▶ **DATASET RECORDS**:
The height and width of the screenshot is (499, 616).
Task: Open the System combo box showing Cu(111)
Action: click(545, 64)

...

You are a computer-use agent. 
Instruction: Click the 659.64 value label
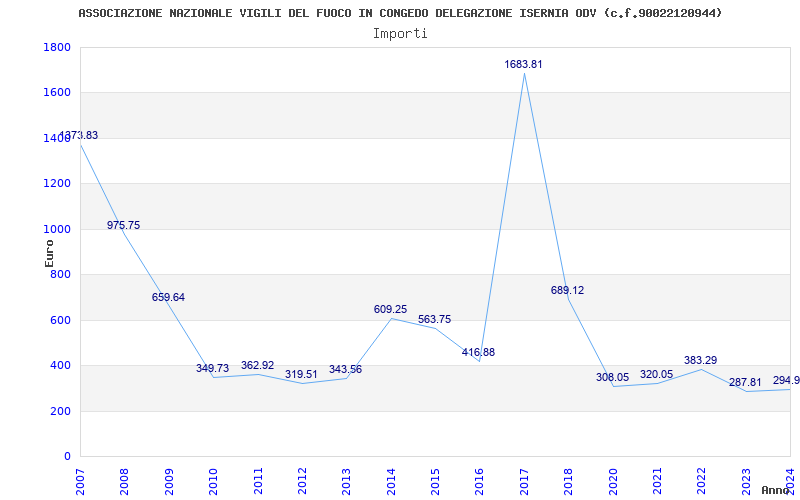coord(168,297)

--

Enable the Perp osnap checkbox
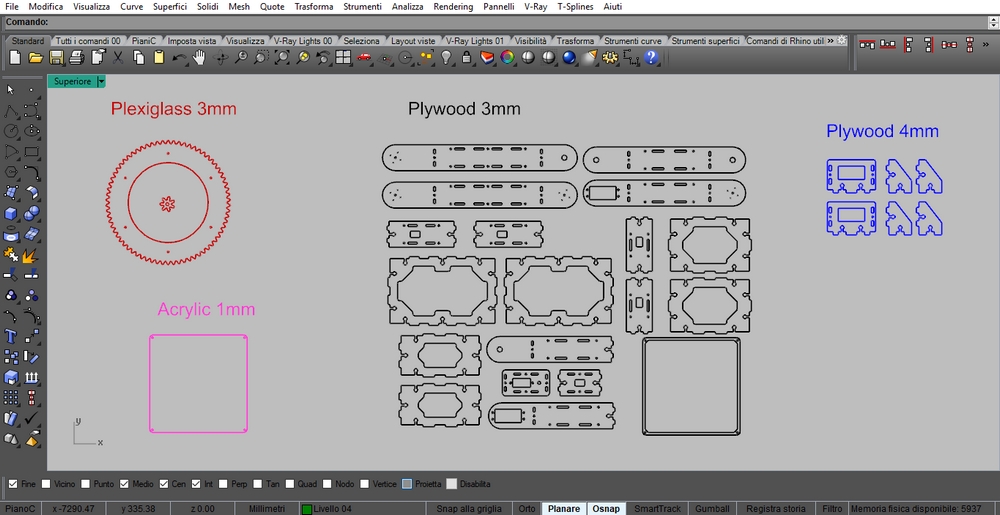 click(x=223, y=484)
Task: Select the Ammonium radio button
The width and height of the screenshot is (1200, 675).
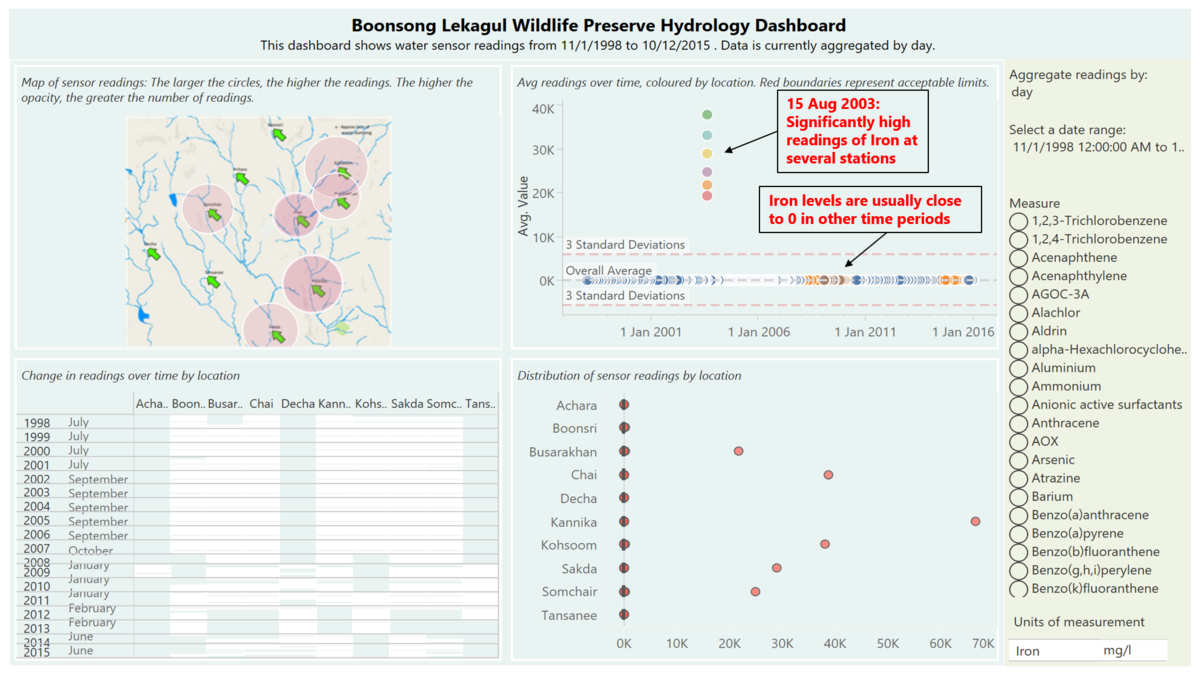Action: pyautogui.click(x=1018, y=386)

▶ **DIRECTIONS FOR THIS TASK**:
Present the lines of the items from the line containing "The height and" through the line containing "Action: click(545, 64)", inclusive, as a numbered list, omitting any blank lines.

▶ **RIGHT ANSWER**:
1. The height and width of the screenshot is (499, 616).
2. Task: Open the System combo box showing Cu(111)
3. Action: click(545, 64)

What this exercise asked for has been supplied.